Im Herbst zieht der Sankt-Martins-Umzug durch den Ort – mit leuchtenden Laternen, Pferd, Liedern und Martinsbrezeln am knisternden Feuer. Im Advent trifft man sich im Gemeinschaftshaus – Plätzchenduft, Bastelbasar, Kerzenlicht inklusive. Auch Umwelttage im Frühjahr sind fester Bestandteil: Müll sammeln, Streuobstwiesen pflegen, danach Grillen mit rußverschmierten Händen und lachenden Gesichtern.

Naturparadies mit Zauberwald und Quelle

Rund 57,5 % der Gemarkung Oberhambachs sind bewaldet – Teil des Nationalparks Hunsrück-Hochwald. Hier streifen Wildkatzen, rufen seltene Vögel. Wanderer und Mountainbiker finden bestens markierte Pfade und spektakuläre Ausblicke.

Am Ortsrand beginnt der Zauberwald – ein 4 km langer Naturerlebnispfad mit Comic-Figur Willy Wurzel, Infotafeln, Klangspielen und Rätseln für Kinder. Auch Mountainbiker kommen auf ihre Kosten. Wer den Weg geht, kehrt verzaubert zurück.

Direkt daneben: die Petersquelle, einst Kurzentrum, heute wieder begehbar. Der Sauerbrunnen plätschert, Infotafeln erzählen von der glorreichen Vergangenheit. Hier verbinden sich Natur und Geschichte – ein Ort der Stille, Kraft und Erinnerung.

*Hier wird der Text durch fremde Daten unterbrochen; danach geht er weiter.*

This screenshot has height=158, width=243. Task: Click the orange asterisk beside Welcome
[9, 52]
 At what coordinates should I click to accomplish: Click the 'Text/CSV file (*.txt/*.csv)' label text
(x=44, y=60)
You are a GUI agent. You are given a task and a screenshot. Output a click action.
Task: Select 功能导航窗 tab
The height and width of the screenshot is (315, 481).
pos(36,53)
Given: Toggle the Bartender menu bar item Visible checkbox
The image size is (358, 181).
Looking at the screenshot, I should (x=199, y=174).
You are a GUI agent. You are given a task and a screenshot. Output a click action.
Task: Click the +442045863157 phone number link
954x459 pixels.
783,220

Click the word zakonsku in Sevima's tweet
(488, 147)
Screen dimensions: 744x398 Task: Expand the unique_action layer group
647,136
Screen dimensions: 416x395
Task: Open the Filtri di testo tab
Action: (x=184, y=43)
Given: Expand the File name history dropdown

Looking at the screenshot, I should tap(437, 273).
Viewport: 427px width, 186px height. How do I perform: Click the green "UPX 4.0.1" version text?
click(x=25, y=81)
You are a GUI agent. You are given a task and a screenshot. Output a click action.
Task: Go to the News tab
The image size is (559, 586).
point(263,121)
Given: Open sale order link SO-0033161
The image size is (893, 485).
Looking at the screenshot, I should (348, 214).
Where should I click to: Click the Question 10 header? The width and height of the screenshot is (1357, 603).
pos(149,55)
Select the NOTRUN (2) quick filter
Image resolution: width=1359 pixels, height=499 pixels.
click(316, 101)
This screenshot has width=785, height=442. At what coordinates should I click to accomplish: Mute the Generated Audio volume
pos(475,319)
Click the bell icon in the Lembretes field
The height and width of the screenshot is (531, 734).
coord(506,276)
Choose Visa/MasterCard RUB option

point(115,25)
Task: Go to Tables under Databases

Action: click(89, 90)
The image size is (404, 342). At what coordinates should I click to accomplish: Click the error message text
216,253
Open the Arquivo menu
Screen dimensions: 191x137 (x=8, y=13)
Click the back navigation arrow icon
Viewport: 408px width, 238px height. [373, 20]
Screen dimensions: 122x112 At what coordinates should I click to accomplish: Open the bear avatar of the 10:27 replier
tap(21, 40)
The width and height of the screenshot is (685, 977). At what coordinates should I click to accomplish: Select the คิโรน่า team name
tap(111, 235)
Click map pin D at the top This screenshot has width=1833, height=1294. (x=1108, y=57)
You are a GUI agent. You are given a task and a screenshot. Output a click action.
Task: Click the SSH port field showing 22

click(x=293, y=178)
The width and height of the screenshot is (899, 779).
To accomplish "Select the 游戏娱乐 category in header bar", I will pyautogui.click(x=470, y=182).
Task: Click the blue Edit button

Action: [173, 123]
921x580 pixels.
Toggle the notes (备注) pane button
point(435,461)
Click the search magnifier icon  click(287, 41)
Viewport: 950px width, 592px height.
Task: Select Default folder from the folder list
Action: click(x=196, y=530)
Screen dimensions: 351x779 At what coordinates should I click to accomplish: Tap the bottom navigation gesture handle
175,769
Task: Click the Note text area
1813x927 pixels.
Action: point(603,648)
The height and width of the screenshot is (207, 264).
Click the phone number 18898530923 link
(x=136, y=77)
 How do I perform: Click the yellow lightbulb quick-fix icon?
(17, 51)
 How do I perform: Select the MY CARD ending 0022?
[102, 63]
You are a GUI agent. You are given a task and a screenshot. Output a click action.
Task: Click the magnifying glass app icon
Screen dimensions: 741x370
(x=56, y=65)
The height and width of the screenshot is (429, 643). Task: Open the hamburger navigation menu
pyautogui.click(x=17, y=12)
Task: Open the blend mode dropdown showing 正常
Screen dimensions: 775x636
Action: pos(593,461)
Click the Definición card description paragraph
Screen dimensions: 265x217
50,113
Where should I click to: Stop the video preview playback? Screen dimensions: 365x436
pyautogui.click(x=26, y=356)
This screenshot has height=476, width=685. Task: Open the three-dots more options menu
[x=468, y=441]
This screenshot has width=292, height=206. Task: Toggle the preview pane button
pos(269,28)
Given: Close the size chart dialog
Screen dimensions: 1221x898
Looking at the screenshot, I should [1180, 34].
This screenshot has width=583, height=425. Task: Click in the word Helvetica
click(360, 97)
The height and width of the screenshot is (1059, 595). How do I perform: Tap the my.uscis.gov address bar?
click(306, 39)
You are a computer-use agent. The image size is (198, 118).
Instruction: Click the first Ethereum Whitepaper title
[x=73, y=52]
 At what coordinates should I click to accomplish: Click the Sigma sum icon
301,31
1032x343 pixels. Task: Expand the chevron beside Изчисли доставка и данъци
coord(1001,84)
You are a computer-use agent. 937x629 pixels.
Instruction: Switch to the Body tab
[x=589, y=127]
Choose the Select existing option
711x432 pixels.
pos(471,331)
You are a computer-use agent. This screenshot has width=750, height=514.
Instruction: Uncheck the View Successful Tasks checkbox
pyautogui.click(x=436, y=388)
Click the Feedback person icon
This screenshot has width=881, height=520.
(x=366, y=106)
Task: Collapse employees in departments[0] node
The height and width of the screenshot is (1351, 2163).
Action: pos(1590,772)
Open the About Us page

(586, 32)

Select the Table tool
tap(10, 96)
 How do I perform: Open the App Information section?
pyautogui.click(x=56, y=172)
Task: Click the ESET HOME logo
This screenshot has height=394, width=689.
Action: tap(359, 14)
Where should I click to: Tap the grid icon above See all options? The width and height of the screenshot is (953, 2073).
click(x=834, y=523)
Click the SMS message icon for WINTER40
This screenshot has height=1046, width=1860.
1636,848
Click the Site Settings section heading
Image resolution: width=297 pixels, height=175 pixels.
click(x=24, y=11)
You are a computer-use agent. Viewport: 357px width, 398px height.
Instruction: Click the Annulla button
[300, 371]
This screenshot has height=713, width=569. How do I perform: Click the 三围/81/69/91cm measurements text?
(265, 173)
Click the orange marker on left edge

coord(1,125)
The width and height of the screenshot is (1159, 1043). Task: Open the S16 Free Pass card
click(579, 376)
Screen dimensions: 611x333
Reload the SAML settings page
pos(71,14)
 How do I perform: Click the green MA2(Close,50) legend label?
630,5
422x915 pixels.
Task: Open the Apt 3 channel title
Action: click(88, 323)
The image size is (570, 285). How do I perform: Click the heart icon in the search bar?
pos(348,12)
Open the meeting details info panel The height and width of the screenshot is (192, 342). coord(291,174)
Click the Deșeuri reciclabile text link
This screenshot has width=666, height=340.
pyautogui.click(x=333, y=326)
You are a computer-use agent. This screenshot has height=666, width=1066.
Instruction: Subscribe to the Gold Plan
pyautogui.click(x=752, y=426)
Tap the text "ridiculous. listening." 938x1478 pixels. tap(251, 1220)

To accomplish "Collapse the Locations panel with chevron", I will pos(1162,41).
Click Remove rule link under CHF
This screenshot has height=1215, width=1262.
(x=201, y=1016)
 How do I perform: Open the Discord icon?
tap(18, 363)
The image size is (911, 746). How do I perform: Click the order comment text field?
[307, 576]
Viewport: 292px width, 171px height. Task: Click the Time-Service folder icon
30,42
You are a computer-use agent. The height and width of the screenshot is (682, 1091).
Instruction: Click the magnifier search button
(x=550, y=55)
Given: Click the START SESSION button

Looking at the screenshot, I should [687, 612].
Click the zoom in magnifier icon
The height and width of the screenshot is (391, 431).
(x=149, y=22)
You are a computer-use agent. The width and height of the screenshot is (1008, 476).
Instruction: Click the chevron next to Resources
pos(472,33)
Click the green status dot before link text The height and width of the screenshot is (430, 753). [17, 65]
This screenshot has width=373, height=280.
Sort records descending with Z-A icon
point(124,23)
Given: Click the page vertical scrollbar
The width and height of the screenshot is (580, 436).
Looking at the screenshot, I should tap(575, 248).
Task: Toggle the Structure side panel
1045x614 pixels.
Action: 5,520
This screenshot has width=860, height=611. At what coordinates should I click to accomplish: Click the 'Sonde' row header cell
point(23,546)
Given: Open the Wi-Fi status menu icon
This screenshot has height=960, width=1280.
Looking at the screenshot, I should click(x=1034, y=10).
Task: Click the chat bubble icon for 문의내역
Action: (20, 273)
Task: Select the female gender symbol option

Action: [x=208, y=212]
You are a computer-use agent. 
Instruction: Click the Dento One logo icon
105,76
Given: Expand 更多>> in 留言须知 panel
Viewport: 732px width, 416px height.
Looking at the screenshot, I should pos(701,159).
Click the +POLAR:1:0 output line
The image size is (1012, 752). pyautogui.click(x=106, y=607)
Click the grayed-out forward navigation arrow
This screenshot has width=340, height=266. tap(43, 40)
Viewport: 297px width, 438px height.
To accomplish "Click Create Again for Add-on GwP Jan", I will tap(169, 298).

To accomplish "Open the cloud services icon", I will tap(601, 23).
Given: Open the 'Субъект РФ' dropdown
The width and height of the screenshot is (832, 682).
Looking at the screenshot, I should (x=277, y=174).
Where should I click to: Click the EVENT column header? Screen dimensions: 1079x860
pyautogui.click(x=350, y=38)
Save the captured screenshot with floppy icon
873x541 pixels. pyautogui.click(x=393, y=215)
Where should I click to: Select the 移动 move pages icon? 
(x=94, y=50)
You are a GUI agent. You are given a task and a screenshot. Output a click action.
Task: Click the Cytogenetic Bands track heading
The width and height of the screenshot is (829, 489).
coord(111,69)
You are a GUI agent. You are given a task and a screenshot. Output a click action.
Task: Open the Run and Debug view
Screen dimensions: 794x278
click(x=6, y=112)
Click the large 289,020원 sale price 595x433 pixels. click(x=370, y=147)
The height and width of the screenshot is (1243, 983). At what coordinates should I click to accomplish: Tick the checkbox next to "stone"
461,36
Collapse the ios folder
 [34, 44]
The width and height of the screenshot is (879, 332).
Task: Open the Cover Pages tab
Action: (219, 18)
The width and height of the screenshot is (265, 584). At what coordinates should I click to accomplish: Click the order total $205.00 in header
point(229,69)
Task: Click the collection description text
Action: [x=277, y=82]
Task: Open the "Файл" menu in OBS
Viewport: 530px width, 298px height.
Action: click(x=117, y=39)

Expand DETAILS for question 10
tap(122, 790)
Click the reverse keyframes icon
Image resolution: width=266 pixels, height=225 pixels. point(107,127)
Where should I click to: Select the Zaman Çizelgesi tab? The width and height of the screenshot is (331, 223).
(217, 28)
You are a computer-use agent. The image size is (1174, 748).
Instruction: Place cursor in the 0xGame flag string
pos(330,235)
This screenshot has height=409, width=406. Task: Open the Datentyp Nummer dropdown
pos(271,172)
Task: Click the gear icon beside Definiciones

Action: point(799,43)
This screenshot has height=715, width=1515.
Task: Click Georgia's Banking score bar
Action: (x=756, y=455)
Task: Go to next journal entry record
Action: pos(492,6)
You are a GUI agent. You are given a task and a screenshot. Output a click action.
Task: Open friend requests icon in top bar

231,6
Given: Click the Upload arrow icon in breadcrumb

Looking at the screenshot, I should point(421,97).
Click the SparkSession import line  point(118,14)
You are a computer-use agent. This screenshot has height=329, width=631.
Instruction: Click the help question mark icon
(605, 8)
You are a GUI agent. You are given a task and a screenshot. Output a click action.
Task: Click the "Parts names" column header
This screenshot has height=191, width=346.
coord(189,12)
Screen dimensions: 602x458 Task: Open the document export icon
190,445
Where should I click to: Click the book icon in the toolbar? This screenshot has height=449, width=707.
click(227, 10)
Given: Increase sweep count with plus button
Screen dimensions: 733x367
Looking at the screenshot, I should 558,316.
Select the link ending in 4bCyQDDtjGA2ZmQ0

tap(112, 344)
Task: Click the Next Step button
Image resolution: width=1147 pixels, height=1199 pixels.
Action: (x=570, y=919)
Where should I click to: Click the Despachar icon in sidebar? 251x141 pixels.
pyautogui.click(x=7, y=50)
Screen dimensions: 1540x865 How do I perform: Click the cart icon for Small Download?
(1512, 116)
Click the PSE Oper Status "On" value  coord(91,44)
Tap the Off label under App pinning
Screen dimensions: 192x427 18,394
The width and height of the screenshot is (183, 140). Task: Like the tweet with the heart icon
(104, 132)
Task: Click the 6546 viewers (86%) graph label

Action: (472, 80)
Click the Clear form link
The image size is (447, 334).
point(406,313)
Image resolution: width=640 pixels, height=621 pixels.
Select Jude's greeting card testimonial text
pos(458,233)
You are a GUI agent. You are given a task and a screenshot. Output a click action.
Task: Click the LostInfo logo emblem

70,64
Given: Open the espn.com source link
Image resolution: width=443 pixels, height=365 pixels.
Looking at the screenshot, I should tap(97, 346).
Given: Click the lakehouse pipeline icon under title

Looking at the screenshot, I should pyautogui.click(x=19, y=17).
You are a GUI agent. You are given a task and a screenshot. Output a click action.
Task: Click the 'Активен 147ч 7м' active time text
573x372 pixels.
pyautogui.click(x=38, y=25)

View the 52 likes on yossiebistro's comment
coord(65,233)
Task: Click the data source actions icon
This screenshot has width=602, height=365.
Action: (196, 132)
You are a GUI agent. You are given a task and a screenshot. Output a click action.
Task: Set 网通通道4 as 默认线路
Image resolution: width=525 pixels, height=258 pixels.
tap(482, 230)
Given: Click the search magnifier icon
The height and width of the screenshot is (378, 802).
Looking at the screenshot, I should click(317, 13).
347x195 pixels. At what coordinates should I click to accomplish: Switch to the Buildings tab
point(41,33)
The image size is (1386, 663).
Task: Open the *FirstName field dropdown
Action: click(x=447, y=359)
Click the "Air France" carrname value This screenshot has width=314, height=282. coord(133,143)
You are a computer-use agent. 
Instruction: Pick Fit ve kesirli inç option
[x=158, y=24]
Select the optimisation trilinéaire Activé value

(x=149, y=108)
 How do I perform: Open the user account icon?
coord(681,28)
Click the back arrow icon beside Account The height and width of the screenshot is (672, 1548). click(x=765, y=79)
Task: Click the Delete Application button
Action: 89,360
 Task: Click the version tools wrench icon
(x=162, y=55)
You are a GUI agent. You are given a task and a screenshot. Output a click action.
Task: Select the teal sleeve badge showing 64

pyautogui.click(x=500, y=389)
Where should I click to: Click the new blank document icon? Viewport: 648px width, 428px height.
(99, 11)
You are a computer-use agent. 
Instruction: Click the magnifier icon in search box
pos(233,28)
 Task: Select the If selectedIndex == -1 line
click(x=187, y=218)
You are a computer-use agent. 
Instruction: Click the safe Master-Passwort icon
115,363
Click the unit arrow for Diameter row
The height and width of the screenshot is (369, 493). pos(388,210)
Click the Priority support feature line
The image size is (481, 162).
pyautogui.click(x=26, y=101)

Ferienpark Hambachtal – Wo Gäste Teil der Dorfgemeinschaft werden

Am westlichen Ortsrand liegt der Ferienpark Hambachtal – erbaut in den 1980er Jahren, mit 200 Ferienhäusern, Restaurant, See, Minigolf und subtropischem Erlebnisbad. Hier treffen sich Touristen und Einheimische, tauschen sich aus, feiern zusammen. Ein internationaler Hauch für ein weltoffenes Dorf.

Ein Dorf wie kein anderes

Wenn die Sonne hinter den Hunsrück-Hügeln verschwindet und aus der Kneipe ein Lachen klingt, dann spürt man: Oberhambach ist nicht nur ein Ort – es ist ein Gefühl. Ein Gefühl von Heimat, geprägt von Jahrhunderten, gepflegt von engagierten Menschen, getragen von Tradition und Offenheit. Wer hier lebt, bleibt. Wer geht, kommt zurück. Und wer zum ersten Mal kommt, bleibt nicht lange fremd.